MODEL ID sourceful:riverflow-2.5@pro
live

Riverflow 2.5 Pro

Sourceful
by Sourceful

Riverflow 2.5 Pro is the higher-capability variant in Sourceful's Riverflow 2.5 family. It supports both text-to-image and image-to-image workflows and is positioned for commercial visual work that needs stronger output quality, tighter brand control, and more dependable production results across packaging, product imagery, advertising, and design-heavy creative pipelines.

Riverflow 2.5 Pro

The custom scoring rubric

How to use scoringPrompt and scoringRubric on Sourceful Riverflow 2.5 Pro to drive different production workflows from the same brand inputs.

Introduction

Image models are usually optimised for general-audience appeal. That works for one-off illustrations, but production creative is a different problem. The same brief and the same product assets can produce a wholesale catalog packshot, an editorial magazine spread, an Instagram Story, an email header, an outdoor billboard, or a lifestyle shot for a paid social ad. Each one is a different right answer for a different downstream job. A prompt alone cannot decide between them.
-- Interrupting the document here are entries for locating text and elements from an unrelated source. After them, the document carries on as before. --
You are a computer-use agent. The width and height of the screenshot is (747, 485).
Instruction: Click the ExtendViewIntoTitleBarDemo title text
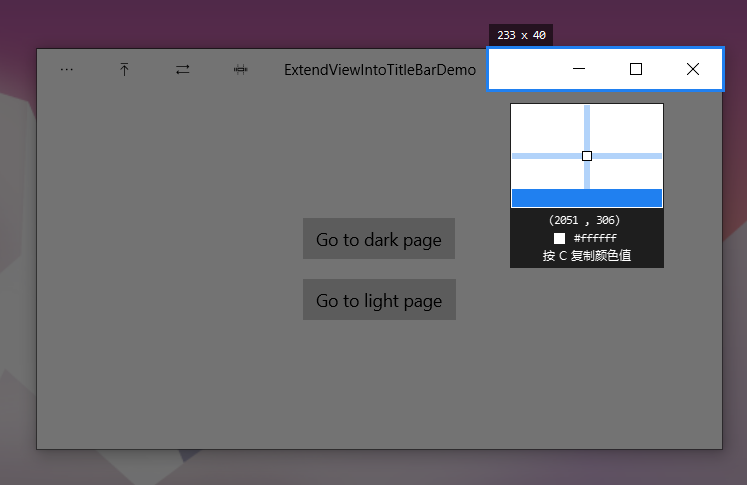(x=380, y=70)
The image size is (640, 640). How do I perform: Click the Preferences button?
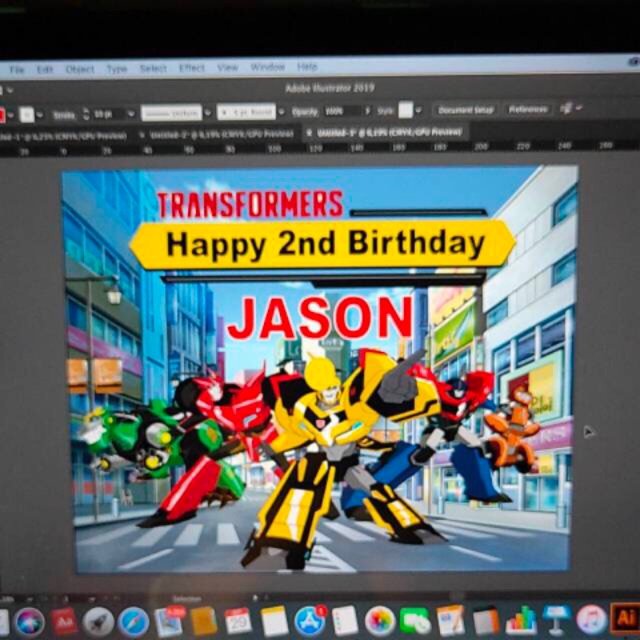click(528, 108)
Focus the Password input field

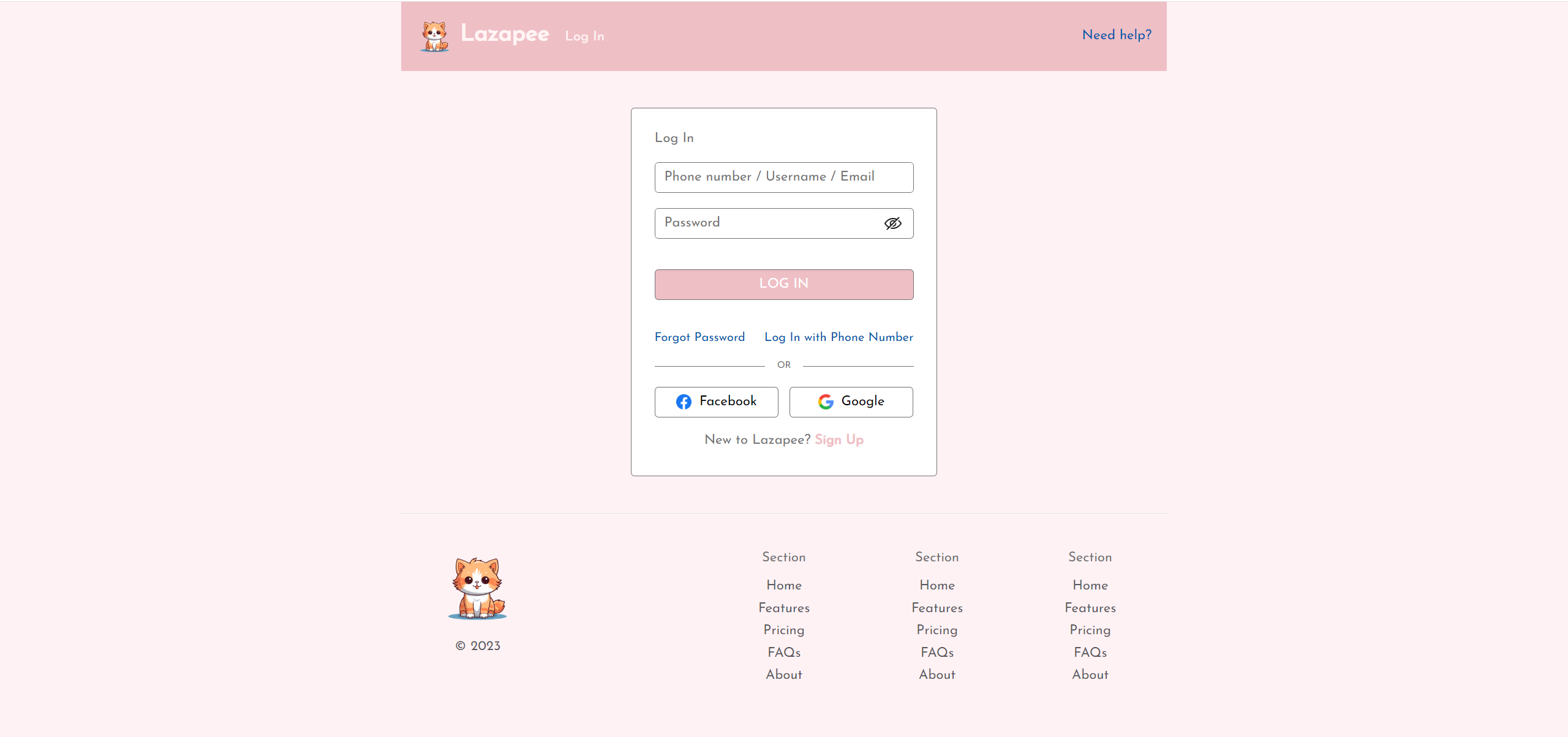(766, 223)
Riverflow 2.5 Pro lets you encode that downstream context directly in the request. Alongside the positivePrompt, you supply a scoringPrompt (a free-text framing of what you are judging for) and an optional scoringRubric (a structured set of weighted dimensions the internal judge scores each candidate against). After every edit the model performs, the judge scores the candidate against your rubric and either accepts the result or sends the candidate back for another iteration.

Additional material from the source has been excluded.